Work instructions: Reproduce the data exactly.

Items from a dataset
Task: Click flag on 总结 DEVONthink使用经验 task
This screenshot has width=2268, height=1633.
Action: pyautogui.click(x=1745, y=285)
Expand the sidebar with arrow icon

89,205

Task answer:
Task: Click flag on 总结 DEVONthink使用经验 task
This screenshot has width=2268, height=1633.
Action: pyautogui.click(x=1745, y=285)
Expand the sidebar with arrow icon

89,205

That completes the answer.